Task to carry out: Copy out all the lines of the data that hold the word "first".
(Given entries)
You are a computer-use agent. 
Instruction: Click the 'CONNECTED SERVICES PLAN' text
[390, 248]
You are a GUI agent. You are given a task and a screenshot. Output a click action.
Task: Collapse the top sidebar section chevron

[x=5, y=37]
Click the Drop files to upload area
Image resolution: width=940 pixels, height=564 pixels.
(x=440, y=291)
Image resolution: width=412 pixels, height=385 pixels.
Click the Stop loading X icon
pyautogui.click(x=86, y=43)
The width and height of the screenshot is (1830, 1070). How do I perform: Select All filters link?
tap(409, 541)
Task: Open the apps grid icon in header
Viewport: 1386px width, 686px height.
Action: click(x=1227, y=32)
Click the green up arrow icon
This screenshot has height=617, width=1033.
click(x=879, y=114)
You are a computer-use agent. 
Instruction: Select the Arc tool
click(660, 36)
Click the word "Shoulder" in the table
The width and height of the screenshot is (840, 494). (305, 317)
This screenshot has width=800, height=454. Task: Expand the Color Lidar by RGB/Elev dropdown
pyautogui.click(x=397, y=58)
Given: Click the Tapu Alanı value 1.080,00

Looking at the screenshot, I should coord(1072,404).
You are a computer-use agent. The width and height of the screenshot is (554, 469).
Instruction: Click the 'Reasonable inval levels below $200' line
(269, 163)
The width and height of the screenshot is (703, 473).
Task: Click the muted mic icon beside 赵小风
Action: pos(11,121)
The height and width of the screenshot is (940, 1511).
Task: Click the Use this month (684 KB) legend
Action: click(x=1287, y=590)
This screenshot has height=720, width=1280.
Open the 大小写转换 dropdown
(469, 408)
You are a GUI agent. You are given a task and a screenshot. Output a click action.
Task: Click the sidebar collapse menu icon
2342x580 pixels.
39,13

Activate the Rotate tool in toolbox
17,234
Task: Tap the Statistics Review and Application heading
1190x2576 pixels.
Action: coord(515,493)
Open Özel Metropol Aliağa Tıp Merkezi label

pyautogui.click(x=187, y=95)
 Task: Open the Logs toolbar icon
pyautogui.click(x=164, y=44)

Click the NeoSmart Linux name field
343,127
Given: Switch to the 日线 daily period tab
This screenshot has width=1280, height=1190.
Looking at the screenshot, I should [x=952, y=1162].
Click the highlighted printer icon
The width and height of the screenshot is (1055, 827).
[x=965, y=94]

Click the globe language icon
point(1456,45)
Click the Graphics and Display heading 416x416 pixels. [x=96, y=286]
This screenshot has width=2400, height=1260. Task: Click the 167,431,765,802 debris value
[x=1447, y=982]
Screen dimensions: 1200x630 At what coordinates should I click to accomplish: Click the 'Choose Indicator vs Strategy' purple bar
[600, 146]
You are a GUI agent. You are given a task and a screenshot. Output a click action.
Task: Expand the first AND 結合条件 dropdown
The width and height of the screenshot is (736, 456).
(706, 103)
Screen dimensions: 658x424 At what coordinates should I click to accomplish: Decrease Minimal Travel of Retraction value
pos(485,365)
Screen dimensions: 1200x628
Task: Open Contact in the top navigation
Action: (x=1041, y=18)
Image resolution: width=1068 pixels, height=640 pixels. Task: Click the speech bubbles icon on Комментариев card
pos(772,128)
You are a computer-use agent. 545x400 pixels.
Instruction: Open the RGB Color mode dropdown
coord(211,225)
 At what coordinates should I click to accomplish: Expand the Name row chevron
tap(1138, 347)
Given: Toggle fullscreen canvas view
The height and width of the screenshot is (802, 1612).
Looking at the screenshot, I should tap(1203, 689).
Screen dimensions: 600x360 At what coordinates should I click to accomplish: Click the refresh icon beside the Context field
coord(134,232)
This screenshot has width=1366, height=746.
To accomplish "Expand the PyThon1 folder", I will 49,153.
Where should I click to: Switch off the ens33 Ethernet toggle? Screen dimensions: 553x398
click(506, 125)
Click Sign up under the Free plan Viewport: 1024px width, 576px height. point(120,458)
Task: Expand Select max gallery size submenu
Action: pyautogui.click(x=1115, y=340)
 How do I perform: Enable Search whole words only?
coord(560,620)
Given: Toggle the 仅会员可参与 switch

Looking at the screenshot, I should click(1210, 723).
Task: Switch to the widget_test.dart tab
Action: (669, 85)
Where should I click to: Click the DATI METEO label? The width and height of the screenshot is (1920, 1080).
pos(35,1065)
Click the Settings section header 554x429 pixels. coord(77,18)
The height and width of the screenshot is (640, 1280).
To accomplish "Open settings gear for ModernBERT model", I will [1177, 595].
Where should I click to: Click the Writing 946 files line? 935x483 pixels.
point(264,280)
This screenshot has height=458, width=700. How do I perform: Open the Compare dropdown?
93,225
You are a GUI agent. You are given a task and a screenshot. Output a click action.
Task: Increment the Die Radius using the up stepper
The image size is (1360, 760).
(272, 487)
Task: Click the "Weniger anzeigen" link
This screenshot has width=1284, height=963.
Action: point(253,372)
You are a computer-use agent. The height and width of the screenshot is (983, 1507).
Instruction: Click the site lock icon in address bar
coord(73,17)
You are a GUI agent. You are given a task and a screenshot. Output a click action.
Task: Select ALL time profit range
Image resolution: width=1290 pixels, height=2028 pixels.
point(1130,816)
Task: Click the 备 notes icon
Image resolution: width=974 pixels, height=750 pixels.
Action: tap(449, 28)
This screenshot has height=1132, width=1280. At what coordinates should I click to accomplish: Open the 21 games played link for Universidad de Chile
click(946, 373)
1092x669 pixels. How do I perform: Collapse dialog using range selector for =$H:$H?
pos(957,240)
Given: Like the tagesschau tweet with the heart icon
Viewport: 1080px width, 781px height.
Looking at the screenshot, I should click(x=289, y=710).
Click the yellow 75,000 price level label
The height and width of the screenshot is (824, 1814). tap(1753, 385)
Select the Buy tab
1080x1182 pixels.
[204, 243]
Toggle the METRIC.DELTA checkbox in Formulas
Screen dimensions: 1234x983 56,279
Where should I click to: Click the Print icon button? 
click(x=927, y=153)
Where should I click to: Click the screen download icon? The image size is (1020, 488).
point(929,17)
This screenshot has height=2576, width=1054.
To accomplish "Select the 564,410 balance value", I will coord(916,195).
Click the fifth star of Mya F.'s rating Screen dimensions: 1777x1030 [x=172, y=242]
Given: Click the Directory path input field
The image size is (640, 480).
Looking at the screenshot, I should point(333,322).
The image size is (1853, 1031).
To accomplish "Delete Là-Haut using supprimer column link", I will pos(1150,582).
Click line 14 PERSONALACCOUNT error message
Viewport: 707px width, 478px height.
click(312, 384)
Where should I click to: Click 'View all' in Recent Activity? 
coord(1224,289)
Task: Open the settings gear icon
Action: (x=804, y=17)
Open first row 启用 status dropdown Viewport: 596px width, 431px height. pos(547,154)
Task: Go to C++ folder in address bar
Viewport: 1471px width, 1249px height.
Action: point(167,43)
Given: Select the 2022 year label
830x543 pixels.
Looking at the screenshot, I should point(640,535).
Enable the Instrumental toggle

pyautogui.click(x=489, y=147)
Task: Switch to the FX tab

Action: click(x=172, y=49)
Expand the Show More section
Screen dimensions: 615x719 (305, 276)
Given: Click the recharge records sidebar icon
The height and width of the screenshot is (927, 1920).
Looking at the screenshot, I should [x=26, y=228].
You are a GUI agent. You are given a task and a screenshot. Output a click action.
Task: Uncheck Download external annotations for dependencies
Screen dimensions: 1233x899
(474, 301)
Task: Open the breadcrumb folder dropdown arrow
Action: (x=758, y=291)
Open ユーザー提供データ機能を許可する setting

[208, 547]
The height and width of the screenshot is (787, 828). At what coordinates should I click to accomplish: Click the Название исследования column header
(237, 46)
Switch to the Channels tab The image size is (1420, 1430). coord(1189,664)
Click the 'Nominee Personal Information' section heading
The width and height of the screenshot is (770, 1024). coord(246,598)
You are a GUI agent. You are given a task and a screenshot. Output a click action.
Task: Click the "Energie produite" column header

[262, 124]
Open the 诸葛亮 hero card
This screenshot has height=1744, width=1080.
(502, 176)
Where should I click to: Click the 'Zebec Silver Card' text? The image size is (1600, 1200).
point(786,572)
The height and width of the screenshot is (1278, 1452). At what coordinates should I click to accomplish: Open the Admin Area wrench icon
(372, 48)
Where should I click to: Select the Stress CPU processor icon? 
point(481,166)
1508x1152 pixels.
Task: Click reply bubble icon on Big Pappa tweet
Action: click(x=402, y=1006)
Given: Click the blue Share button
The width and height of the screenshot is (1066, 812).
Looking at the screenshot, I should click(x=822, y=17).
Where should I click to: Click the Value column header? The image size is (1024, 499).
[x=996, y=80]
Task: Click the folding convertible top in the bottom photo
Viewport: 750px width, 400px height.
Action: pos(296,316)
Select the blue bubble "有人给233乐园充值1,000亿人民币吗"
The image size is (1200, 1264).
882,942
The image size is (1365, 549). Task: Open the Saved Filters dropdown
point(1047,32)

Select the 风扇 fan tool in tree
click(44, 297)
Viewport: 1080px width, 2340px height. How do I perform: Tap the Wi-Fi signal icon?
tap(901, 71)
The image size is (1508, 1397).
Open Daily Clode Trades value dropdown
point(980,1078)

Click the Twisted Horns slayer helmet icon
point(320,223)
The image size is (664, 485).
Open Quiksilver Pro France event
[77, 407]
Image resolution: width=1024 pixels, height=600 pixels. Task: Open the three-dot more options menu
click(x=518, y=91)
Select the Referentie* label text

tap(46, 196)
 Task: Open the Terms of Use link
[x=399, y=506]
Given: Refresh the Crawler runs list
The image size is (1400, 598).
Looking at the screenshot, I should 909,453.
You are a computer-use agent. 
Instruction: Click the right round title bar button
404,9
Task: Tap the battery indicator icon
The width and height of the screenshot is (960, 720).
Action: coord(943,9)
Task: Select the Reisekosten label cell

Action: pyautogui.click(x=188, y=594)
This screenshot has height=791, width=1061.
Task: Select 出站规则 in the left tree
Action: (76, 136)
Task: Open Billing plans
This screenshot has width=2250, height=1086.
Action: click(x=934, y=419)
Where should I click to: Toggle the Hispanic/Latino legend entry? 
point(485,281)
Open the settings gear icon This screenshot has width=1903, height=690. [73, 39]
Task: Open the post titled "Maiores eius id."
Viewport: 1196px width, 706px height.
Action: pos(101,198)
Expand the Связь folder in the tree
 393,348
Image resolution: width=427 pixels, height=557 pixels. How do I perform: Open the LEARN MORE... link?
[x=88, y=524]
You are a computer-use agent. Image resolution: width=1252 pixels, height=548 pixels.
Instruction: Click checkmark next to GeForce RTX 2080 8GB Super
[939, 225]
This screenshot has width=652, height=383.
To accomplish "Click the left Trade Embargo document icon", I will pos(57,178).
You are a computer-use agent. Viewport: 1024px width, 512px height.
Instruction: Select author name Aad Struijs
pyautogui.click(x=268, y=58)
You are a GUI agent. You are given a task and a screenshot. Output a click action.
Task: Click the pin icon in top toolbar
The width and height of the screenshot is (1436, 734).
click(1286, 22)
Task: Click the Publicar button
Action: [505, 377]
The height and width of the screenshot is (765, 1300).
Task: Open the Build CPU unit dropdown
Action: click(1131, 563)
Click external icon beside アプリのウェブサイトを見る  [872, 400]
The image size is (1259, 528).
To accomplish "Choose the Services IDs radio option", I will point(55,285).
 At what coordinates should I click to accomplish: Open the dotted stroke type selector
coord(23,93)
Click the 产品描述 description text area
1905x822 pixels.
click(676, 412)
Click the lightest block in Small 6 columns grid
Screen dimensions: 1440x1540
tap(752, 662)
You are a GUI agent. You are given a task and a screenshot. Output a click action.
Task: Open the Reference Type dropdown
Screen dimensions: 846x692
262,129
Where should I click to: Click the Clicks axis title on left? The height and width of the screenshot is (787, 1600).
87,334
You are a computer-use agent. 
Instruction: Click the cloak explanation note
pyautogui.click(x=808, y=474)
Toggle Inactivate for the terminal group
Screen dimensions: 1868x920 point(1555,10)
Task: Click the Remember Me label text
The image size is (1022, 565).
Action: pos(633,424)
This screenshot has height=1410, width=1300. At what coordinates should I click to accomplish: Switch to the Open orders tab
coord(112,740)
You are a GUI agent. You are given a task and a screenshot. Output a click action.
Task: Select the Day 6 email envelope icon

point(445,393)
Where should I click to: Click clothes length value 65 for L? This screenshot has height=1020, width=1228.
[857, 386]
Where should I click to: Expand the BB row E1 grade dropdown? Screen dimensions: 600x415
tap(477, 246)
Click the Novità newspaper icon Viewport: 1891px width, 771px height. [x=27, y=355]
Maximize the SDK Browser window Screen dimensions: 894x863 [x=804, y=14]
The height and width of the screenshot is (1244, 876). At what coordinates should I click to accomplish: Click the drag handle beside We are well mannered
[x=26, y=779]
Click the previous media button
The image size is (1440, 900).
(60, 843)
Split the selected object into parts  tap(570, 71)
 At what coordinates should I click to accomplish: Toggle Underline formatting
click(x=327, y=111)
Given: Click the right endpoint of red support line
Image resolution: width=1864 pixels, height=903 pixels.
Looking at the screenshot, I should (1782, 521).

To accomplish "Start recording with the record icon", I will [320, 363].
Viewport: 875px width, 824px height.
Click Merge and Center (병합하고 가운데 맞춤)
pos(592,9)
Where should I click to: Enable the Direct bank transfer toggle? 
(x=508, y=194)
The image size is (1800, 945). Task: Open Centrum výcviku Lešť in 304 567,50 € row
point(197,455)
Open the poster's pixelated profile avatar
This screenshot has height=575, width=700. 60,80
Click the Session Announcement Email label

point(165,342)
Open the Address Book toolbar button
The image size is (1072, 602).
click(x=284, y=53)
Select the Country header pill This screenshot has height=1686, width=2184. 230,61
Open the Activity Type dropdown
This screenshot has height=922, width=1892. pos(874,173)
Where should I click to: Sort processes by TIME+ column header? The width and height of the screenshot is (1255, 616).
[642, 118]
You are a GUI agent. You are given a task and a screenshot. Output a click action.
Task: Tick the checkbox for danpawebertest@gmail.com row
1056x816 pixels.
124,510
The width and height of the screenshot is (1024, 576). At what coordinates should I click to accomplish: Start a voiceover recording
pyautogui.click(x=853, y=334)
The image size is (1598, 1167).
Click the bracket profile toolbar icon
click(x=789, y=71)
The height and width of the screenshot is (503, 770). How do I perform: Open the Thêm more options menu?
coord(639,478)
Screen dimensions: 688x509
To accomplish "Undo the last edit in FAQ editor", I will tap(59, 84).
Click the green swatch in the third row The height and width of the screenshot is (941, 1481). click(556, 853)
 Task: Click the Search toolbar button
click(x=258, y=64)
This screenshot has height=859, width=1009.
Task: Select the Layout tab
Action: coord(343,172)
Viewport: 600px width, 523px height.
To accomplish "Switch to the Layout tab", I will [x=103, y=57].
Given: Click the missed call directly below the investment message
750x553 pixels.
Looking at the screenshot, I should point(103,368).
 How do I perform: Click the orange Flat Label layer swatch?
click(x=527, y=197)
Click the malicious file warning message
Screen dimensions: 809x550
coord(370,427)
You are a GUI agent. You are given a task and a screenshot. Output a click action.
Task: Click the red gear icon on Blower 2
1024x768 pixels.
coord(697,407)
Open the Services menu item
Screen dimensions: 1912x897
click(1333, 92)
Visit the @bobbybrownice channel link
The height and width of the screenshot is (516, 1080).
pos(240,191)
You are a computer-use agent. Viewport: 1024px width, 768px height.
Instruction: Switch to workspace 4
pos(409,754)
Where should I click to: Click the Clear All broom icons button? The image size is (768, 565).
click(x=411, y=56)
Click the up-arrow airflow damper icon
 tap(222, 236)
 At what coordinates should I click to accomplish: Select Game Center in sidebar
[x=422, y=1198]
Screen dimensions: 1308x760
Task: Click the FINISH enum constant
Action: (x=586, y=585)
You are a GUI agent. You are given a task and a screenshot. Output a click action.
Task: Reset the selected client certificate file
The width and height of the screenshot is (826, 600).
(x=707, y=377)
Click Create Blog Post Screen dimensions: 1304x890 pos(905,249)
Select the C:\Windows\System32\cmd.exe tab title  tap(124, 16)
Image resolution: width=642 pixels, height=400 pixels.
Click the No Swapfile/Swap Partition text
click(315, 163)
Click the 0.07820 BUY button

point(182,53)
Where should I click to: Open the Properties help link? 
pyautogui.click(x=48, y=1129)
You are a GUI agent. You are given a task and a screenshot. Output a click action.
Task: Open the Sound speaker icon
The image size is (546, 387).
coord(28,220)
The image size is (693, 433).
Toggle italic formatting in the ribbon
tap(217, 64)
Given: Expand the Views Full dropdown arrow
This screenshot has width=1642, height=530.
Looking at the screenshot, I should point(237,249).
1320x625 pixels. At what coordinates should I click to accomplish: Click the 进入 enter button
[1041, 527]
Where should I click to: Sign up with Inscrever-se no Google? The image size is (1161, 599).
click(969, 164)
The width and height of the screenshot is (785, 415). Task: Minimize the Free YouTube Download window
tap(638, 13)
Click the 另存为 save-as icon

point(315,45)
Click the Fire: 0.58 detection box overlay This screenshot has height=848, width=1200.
(End Given entries)
Answer section:
Task: Expand the first AND 結合条件 dropdown
Open first row 启用 status dropdown Viewport: 596px width, 431px height. pos(547,154)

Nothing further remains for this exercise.